Évidemment, et c'est un tort, nous avons mis en place aucune optimisation afin de limiter les écritures sur les cartes SD : ni log2ram (qui stocke les journaux en RAM et les écrit, par paquet, à intervalle régulier sur le support de stockage), ni option de montage « noatime », rien.
On vérifie la santé des deux autres hyperviseurs du même cluster. Ho, une carte SD sur les deux est morte dans un autre hyperviseur depuis le 28/12/2020. Le troisième hyperviseur est sain.
Appel téléphonique au support Dell. On nous dit que beaucoup de clients installent un système sur IDSDM (en même temps, quel vendeur dira que son produit est inutilisé ?!). Il y a rien d'anormal, qu'on nous dit, la durée de vie des cartes SD est de 2 ans et demi / 3 ans (pour info, nos serveurs sont en prod' depuis un peu moins de 2 ans). Lourde insistance du support pour remplacer les modules en sus des cartes SD… Soit.

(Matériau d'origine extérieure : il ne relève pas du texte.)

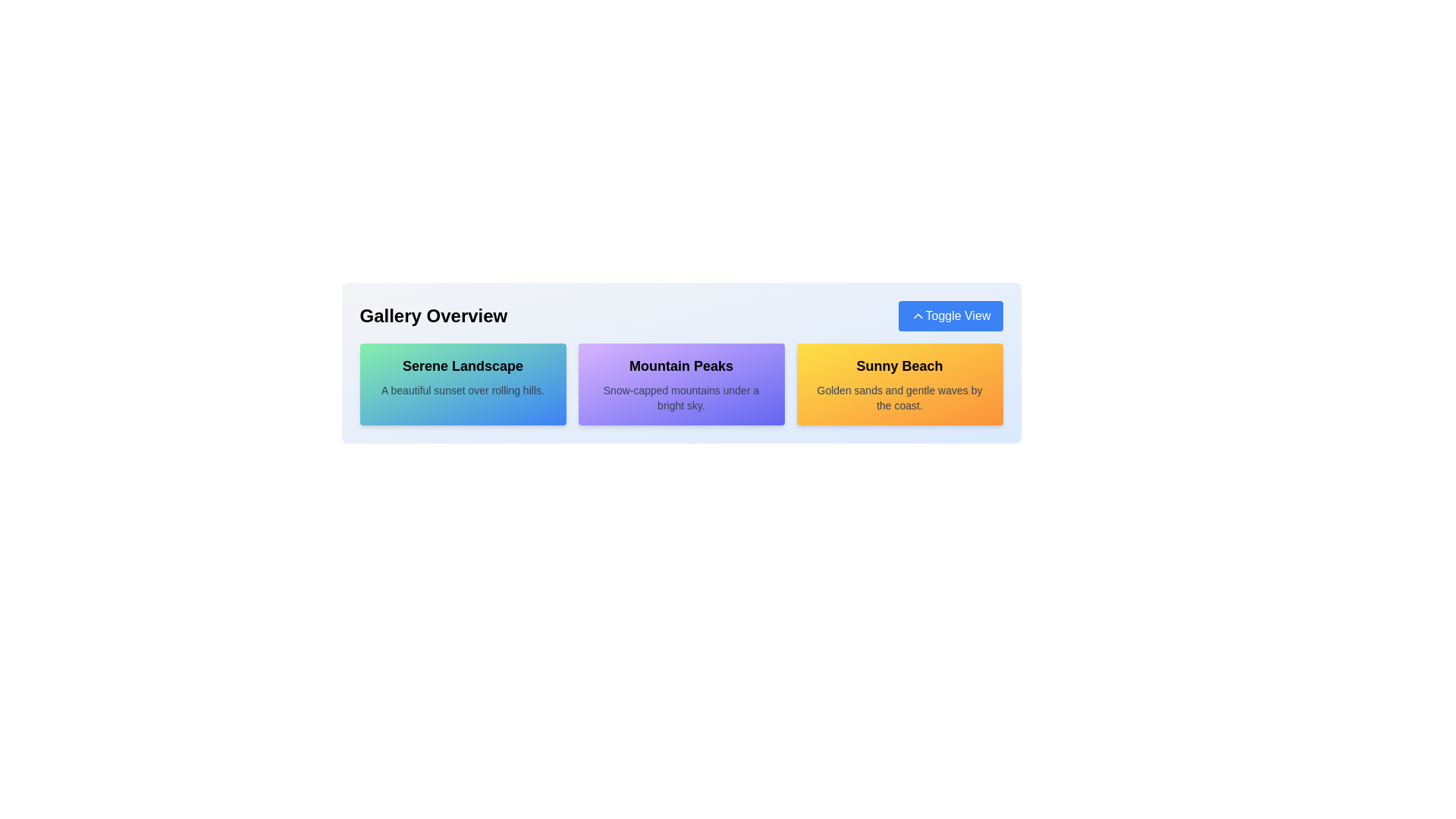  What do you see at coordinates (462, 383) in the screenshot?
I see `the Text block with a gradient-styled background that describes 'Serene Landscape', located in the first cell of a three-column layout` at bounding box center [462, 383].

Nous sommes vendredi midi. Nous sommes fermés le samedi. Nous avons contracté un support ProSupport H+4. Que va faire Dell ? Attendre que le manager revienne de la cafèt’ (sisi :D), trouver 2 modules et 3 cartes SD dans l'entrepôt situé dans la grande ville la plus proche de chez nous et une 4e carte SD dans l'entrepôt d'une autre grande ville. Deux camions de livraison sont partis de deux villes différentes pour nous livrer 4 cartes SD et deux bouts d'électronique en moins d'une après-midi ! Livraison à 18 h et 20 h. :O
Deux sentiments m'ont accompagné tout cet après-midi-là.

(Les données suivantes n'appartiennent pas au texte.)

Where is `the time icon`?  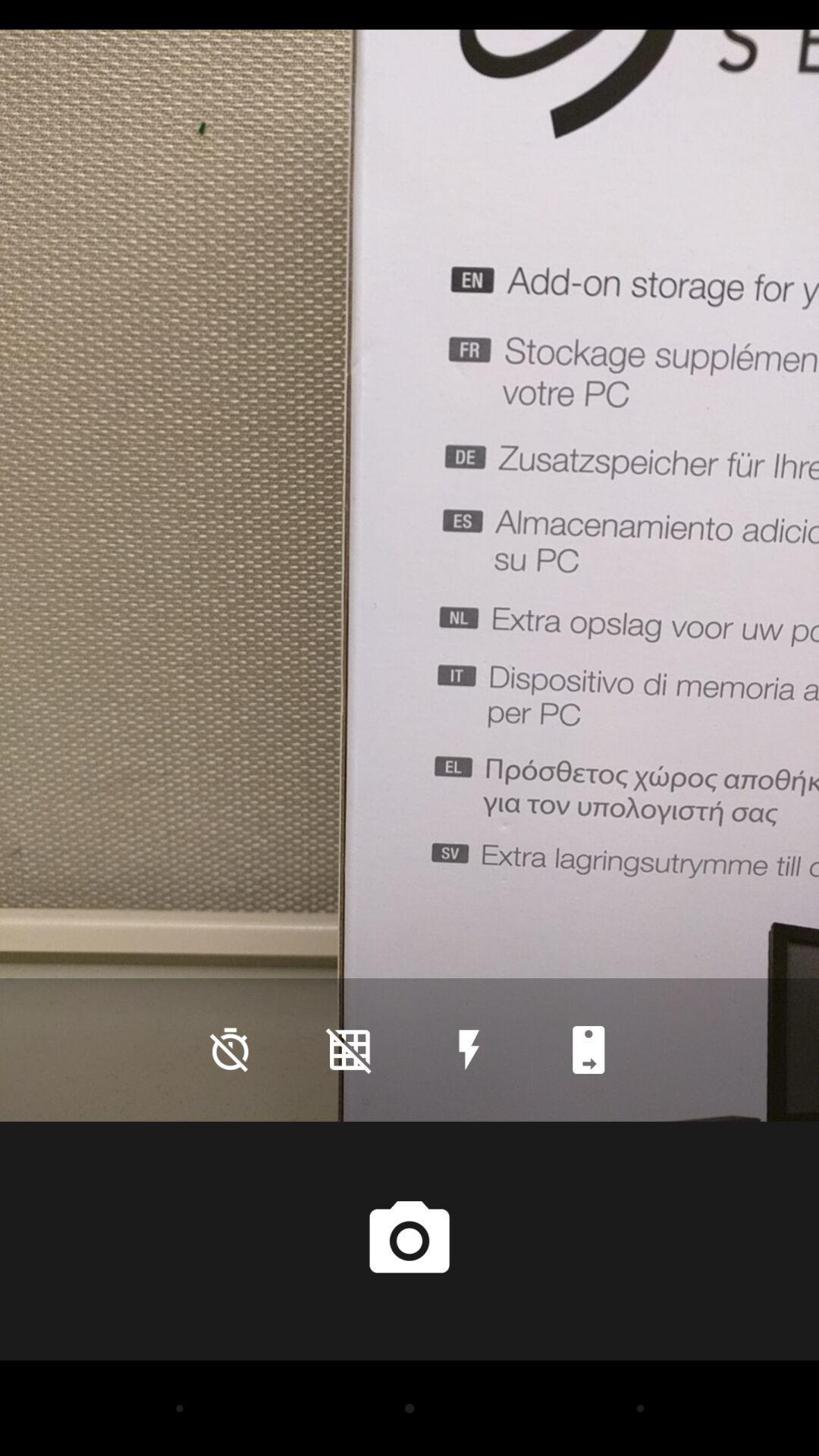 the time icon is located at coordinates (230, 1049).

Bon ben on part sur la réinstallation de Proxmox sur notre premier hyperviseur.
Avant ça, on sort les cartes SD et on les tripote entre nos doigts comme la puce d'une carte bancaire muette. Dans le doute…

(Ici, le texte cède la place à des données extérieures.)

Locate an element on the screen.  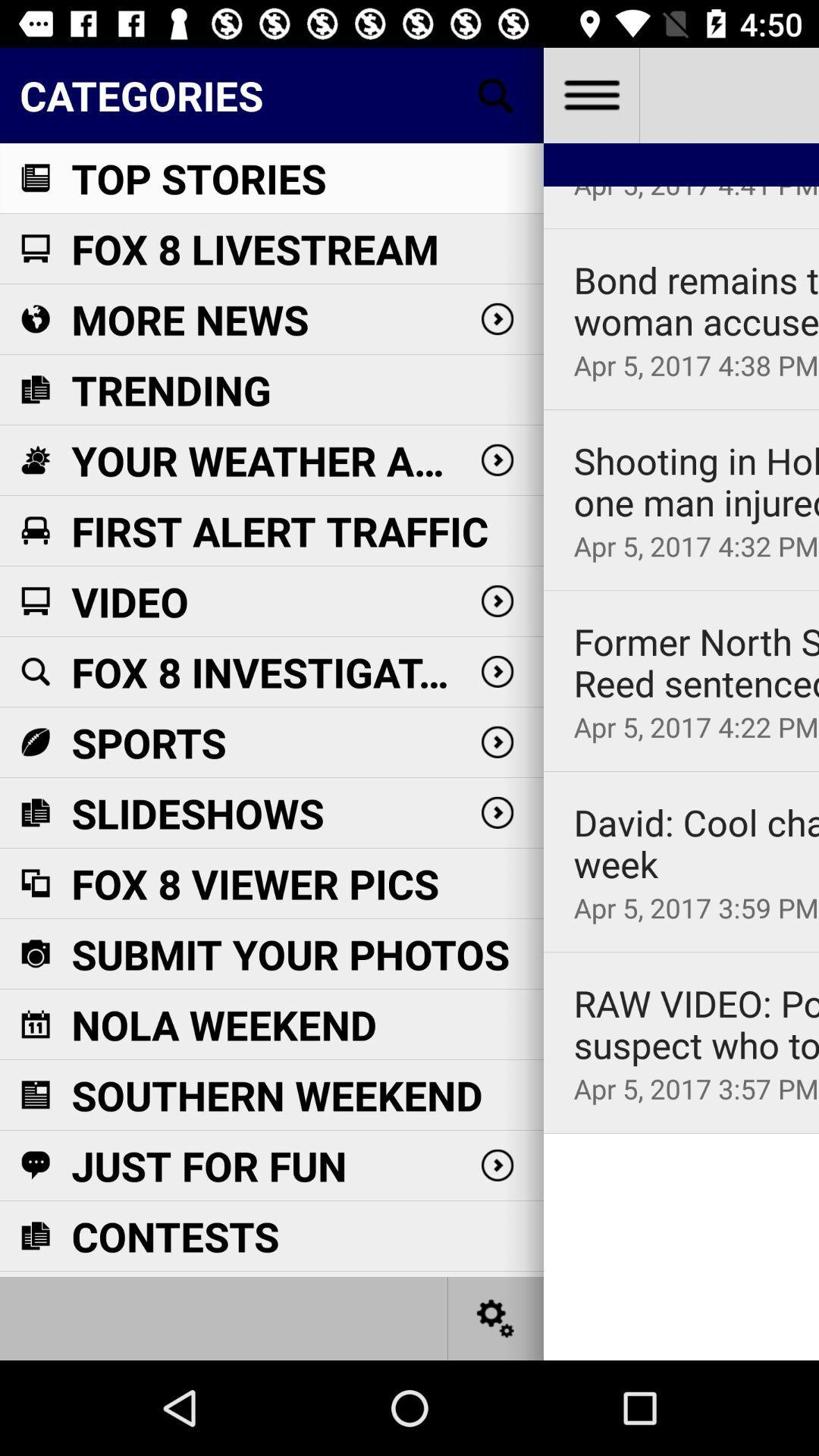
settings button is located at coordinates (496, 1317).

On tente de démarrer sur l'une des cartes SD : échec. Avec un autre ordinateur, on parvient à ouvrir le VG LVM mais impossible de monter le système de fichiers ext4 : impossible de lire le superblock, input/output error.
En revanche, la deuxième carte SD fonctionne : le serveur démarre ! Tout fonctionne comme avant. Pas d'erreur apparente.
On installe une carte SD neuve dans le deuxième slot. Durant la phase POST du BIOS (tu sais, quand il vérifie la RAM, quand il initialise le contrôleur RAID, etc.), il nous est demandé « SD Card x has been replaced and needs to be rebuilt. […] Press
Sur notre deuxième hyperviseur, il nous suffit de remplacer la SD défectueuse par une neuve et de valider la reconstruction lors du démarrage. Reconstruction qui, elle aussi, s'effectuera en tâche de fond.
On notera que nous avons fait le choix de ne pas remplacer les modules, car nous ne les pensons pas défectueux.
Nous avons également fait le choix de ne pas remplacer les cartes SD qui semblent être fonctionnelles afin que toutes les cartes SD ne tombent pas en panne en même temps.
Sur le premier hyperviseur, j'espère que nous n'avons pas recopié les erreurs d'une des vieilles cartes SD sur les neuves. Pour l'instant : RÀS.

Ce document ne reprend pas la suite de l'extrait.